§ Material shown:
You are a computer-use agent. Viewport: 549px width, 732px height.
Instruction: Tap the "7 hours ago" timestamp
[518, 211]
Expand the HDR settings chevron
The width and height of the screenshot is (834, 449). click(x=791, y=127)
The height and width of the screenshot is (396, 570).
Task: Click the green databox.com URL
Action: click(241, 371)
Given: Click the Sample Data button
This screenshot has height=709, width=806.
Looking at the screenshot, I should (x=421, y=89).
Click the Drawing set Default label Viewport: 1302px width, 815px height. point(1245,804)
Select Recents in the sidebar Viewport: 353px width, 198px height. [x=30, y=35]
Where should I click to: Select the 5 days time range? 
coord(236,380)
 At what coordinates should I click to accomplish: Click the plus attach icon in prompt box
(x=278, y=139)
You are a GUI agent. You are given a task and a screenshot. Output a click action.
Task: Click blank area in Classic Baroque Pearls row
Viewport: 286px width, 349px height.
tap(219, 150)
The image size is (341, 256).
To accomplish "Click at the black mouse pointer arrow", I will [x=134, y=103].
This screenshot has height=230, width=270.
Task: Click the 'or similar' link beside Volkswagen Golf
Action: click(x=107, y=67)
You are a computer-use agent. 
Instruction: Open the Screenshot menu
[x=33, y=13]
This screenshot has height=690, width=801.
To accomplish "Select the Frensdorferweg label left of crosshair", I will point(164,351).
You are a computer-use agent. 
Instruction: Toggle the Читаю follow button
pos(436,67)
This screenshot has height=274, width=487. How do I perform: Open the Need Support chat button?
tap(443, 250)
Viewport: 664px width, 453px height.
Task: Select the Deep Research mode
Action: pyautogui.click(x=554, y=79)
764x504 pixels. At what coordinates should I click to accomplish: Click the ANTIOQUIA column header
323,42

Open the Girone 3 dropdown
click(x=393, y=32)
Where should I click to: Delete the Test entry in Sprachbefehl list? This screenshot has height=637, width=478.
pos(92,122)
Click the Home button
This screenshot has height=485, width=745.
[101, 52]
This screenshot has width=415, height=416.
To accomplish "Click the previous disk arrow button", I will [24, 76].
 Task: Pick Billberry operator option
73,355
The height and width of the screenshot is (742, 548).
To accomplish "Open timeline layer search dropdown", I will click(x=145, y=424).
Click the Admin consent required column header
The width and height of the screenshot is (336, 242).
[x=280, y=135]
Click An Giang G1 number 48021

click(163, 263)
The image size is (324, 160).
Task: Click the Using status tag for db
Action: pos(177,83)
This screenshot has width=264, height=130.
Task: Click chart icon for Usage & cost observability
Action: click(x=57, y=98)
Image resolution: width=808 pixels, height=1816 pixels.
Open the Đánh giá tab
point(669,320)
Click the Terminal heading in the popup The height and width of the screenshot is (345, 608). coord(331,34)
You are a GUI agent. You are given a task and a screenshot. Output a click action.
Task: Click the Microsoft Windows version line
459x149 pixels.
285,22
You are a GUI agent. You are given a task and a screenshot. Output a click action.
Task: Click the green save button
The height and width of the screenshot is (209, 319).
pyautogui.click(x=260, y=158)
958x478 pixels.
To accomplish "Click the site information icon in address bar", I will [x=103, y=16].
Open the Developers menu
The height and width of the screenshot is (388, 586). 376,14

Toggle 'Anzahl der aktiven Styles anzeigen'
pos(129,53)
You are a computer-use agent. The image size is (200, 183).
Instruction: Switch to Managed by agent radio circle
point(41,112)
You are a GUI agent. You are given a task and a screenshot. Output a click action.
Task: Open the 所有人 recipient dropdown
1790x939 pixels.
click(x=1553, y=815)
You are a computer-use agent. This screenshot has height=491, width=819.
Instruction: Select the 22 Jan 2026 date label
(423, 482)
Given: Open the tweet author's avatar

§ Required action: Determine how many lines in the records above have the string "computer". Only the number should be returned.

§ Completed exercise: 5